La maison est le point de départ d’une relation que l’habitant entretient à un territoire, une famille, à l’histoire, à la société. C’est aussi un capital social, culturel et économique.

La notion de distance des autres à soi est centrale à la fois au sein du logement comme avec les voisins. « La terreur du voisin, c’est la crainte du hasard, et cette crainte est d’autant plus forte que le hasard est plus grand. » (Raymond, Haumont, Dezès, 2001, p.

89). La maison individuelle apparaît pour tous, quelque soit le type d’espace qu’ils habitent, comme une garantie contre autrui et ses intrusions. Elle permet de limiter les risques.

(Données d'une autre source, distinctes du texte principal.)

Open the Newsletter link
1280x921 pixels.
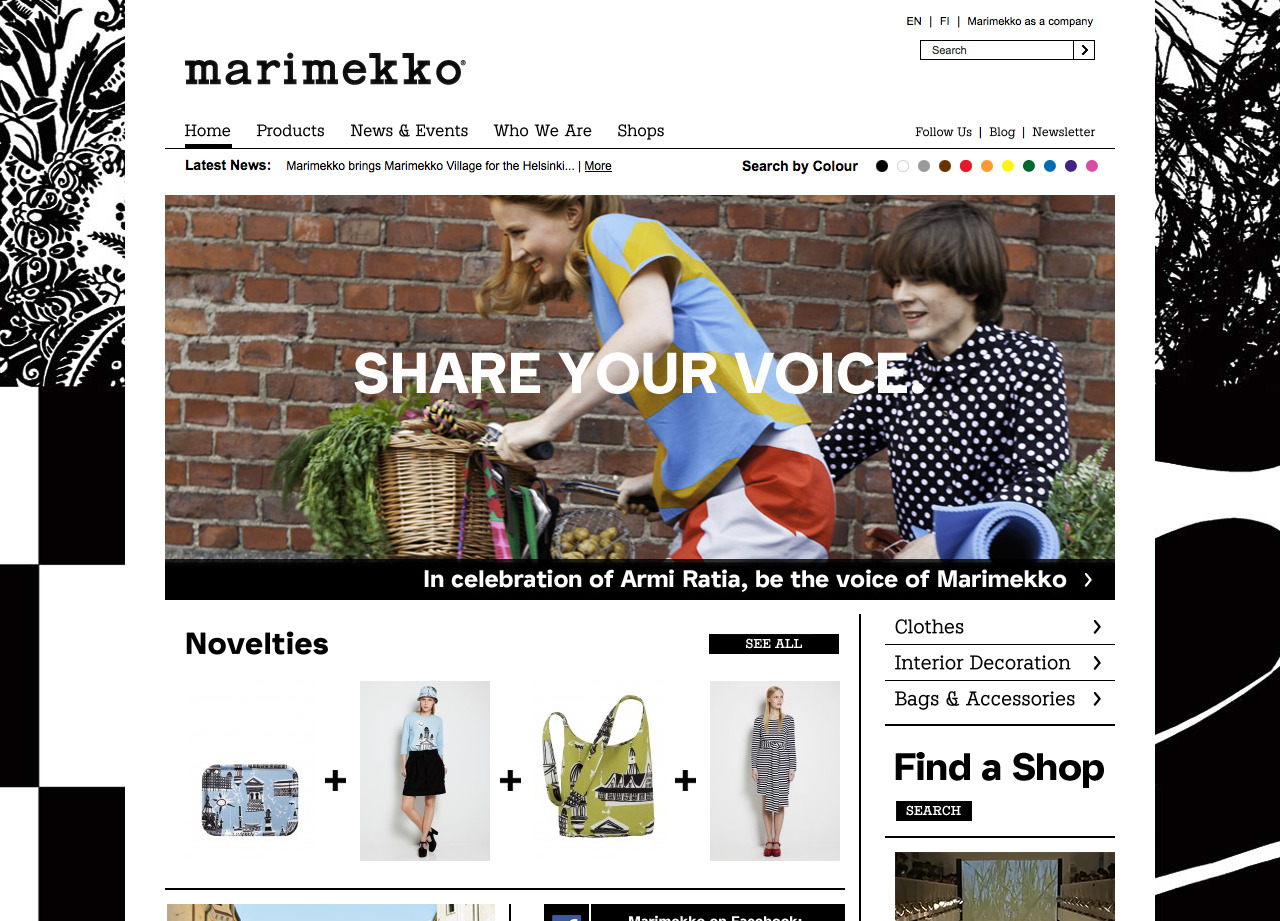[x=1064, y=132]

Si des jeunes vivant dans les espaces périurbains vivent repliés sur le domicile familial, l’échelle du quartier n’est pas à négliger dans ces espaces présentant des espaces intermédiaires qui peuvent être investis par les jeunes sans qu’il soit nécessaire pour eux de disposer de moyens de transport. La morphologie périurbaine et la taille réduite de la commune permettent un investissement de ces échelles. Un compromis entre attachement familial et prise d’indépendance émerge lors de pérégrinations juvéniles qui donnent sens au territoire périurbain. L’Habiter ne se limite pas à se loger mais renvoie au rapport entre habitat (espace) et habiter (spatialité) qui permet de comprendre la dimension spatiale des sociétés.